Studio album by Ana Gabriel
- Released: September 25, 2007 (Mexico)
- Recorded: 2007
- Genre: Pop
- Length: 41 min
- Label: EMI Music
- Producer: Ana Gabriel Roberto Roffiel

Ana Gabriel chronology
| Dos amores, un amante (2005) | Arpegios de Amor: Requiem por Tres Almas (2007) |  |

= Arpegios de amor: Requiem por tres almas =

Arpegios de amor: Requiem por tres almas (English Arpeggios of love: Requiem for three souls) is the 21st studio album by the Mexican pop singer Ana Gabriel. It was released in 2007. It was produced by herself and Roberto Roffiel. It was nominated in the category of Best Female Pop Vocal Album in the Latin Grammy Awards of 2008, but lost to Kany García's Cualquier Día.

==Track listing==
Tracks:
1. Cuanto Te Exraño 04:21
2. Te Diré 03:45
3. Como Duele 04:23
4. Sin Miedo a La Verdad 04:15
5. Pena de Amor 04:01
6. Se Necesita Algo Más 04:16
7. Te Amo 04:07
8. Contigo 03:30
9. Que Pena 03:09
10. Te Diré (Grupera Version) 03:44
11. Ven a Ver Llover 02:38

==Album charts==

| # | Chart | United States Peak Position |
|---|---|---|
| 1. | "Lat. Pop Albums" | 13 |
| 2. | "Top Lat.

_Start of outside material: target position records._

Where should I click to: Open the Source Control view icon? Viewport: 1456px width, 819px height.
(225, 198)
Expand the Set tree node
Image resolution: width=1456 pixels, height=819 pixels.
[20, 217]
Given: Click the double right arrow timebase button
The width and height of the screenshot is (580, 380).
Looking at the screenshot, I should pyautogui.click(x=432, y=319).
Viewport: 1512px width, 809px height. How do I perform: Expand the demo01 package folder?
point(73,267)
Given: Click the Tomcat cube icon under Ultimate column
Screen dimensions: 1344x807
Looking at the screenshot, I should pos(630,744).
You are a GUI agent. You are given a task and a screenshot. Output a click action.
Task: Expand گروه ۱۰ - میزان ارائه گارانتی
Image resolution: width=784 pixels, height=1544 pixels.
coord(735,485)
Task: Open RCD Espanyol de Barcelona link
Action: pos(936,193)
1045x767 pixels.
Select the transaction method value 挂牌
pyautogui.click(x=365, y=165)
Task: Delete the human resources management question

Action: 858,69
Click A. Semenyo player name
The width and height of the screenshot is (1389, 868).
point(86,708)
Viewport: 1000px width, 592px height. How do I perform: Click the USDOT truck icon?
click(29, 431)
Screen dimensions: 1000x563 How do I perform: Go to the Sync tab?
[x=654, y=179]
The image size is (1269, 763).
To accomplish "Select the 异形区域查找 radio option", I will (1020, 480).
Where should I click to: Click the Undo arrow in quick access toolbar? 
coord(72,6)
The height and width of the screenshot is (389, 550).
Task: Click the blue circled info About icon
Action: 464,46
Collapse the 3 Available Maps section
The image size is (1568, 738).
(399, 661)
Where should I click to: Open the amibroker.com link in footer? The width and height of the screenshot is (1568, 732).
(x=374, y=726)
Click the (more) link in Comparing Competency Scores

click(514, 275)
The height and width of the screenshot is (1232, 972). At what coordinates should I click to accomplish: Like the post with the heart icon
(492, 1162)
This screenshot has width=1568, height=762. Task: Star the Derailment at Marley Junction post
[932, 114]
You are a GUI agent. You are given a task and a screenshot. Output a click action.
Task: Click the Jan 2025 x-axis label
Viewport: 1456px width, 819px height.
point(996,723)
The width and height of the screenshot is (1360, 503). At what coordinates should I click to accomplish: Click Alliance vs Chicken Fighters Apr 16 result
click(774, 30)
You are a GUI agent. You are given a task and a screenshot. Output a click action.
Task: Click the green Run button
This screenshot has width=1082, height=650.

Albums" | 50 |

The album reached the #13 position in Billboard Latin Pop Albums chart staying for six weeks and it reached the #50 position in the Billboard Top Latin Albums staying for two weeks in the chart.

==Singles==
In the US, "Te diré" reached #50 on the Hot Latin Songs chart and #21 the on Latin Hot Airplay chart.